STATED TASK 1 ->
Render the records, from their first line through the line containing "pos(863,28)", as a Markdown table with the columns No. and Record line, one numbered row per line. Skip blank lines and omit the pictures.

TEXT BLOCK ->
A few days later I noticed an ad from something called the Newspaper Institute of America. It offered correspondence courses in, that's right, newspaper writing. If I could just do it, if I could complete twelve lessons, I would be a writer, maybe not as good as Hemingway, but I would have the chance to be. Don't ask me how I paid the two hundred something dollars it cost. We probably ate a lot of oatmeal for breakfast, and beans and potatoes for other meals. Some of my children still won't eat any of those.

I wrote about anything I could think of: the children coloring Easter eggs, the boys and their father making animal traps and catching critters in them. I wrote long letters to editors. Once I did a lengthy article about Chritmas Seals, and the spread of tuberculosis. If a regular newspaper columnist commented favorably about any tidbit I sent them, I sent more. When the church needed someone to write for the weekly newsletter I volunteered. I would have written about a neighbor's husband being on a ship that disappeared in the Bermuda Triangle, but an important rule about newspaper writing is you must keep your facts straight, and I didn't know why his ship didn't make it back.

SUPPLIED MATERIAL ->

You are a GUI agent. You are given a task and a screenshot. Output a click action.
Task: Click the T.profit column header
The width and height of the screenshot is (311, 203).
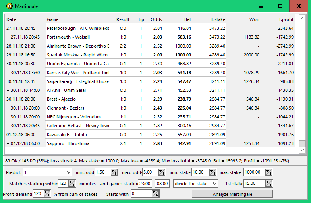coord(286,19)
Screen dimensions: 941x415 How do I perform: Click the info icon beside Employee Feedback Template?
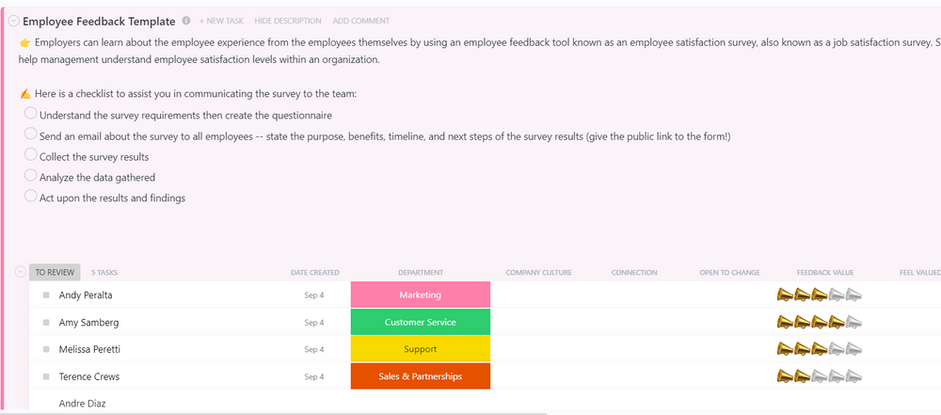click(x=186, y=21)
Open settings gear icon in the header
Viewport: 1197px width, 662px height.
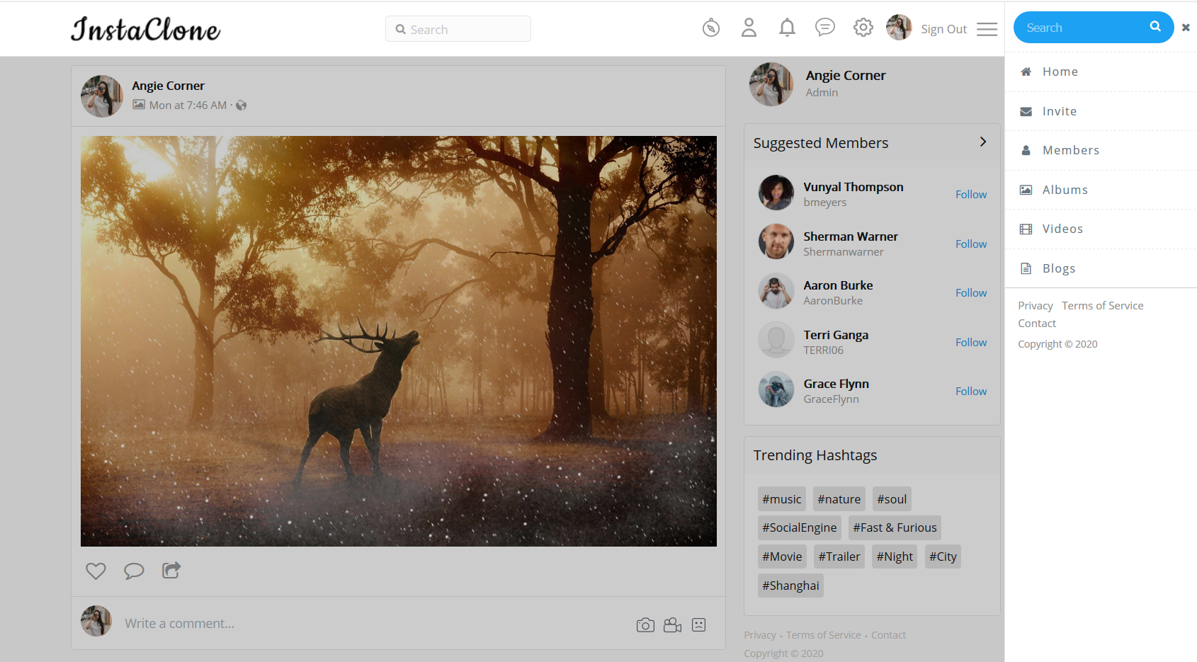pos(863,28)
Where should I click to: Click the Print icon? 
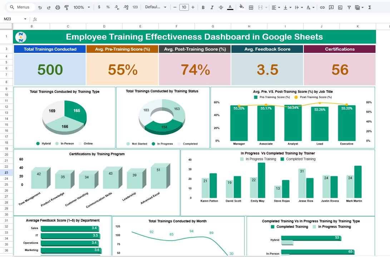point(58,7)
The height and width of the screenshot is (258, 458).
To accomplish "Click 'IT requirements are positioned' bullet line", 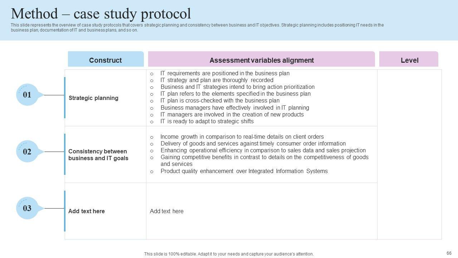I will [225, 73].
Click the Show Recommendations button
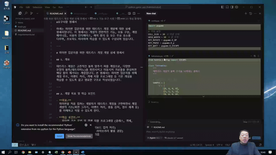The image size is (276, 155). [x=79, y=136]
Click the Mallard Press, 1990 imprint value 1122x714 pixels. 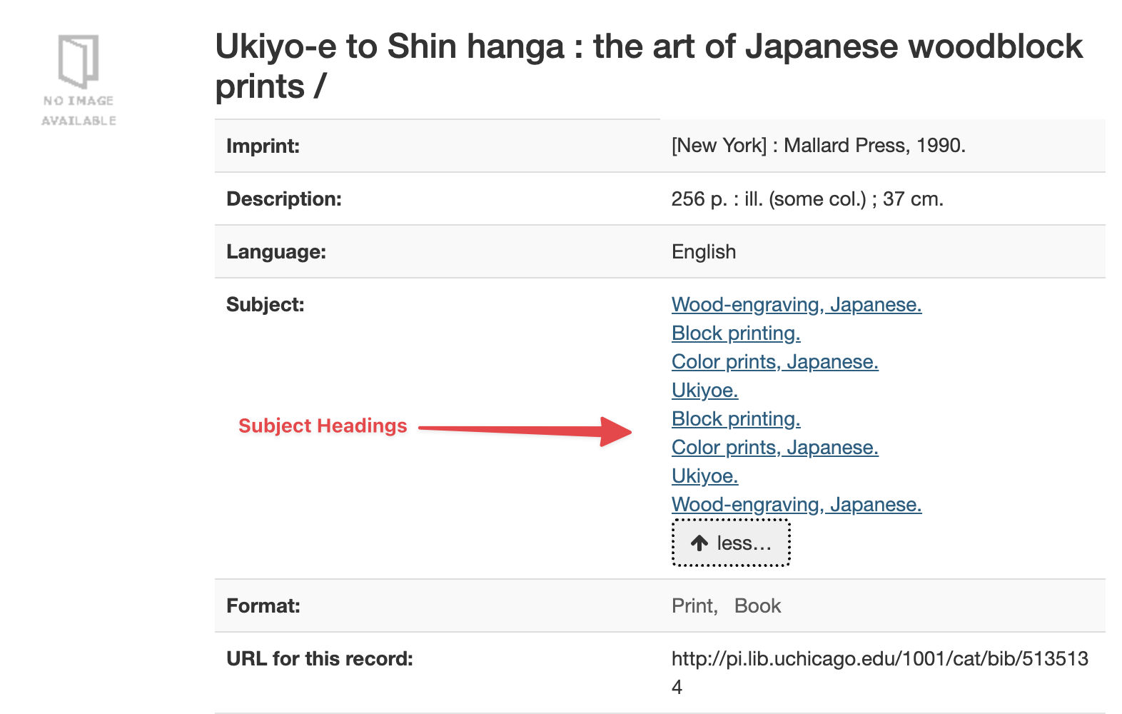pyautogui.click(x=818, y=146)
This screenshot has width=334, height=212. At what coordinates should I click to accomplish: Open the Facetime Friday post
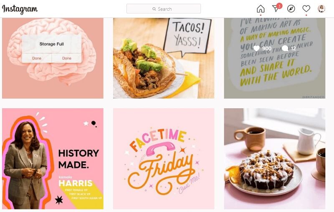[164, 159]
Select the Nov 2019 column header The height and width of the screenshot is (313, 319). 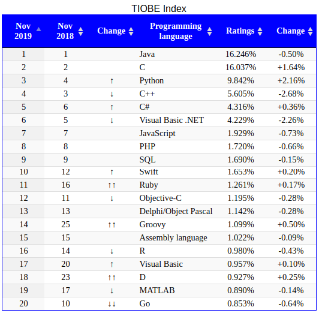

STATED TASK 2 ->
Reproduce the entire passage about the newspaper-writing course word for word.

CORRECT OUTPUT 1 ->
| No. | Record line |
|---|---|
| 1 | You are a GUI agent. You are given a task and a screenshot. Output a click action. |
| 2 | Task: Click the T.profit column header |
| 3 | The width and height of the screenshot is (311, 203). |
| 4 | coord(286,19) |
| 5 | Screen dimensions: 941x415 How do I perform: Click the info icon beside Employee Feedback Template? |
| 6 | click(x=186, y=21) |
| 7 | Open settings gear icon in the header |
| 8 | Viewport: 1197px width, 662px height. |
| 9 | pos(863,28) |

CORRECT OUTPUT 2 ->
A few days later I noticed an ad from something called the Newspaper Institute of America. It offered correspondence courses in, that's right, newspaper writing. If I could just do it, if I could complete twelve lessons, I would be a writer, maybe not as good as Hemingway, but I would have the chance to be. Don't ask me how I paid the two hundred something dollars it cost. We probably ate a lot of oatmeal for breakfast, and beans and potatoes for other meals. Some of my children still won't eat any of those.

I wrote about anything I could think of: the children coloring Easter eggs, the boys and their father making animal traps and catching critters in them. I wrote long letters to editors. Once I did a lengthy article about Chritmas Seals, and the spread of tuberculosis. If a regular newspaper columnist commented favorably about any tidbit I sent them, I sent more. When the church needed someone to write for the weekly newsletter I volunteered. I would have written about a neighbor's husband being on a ship that disappeared in the Bermuda Triangle, but an important rule about newspaper writing is you must keep your facts straight, and I didn't know why his ship didn't make it back.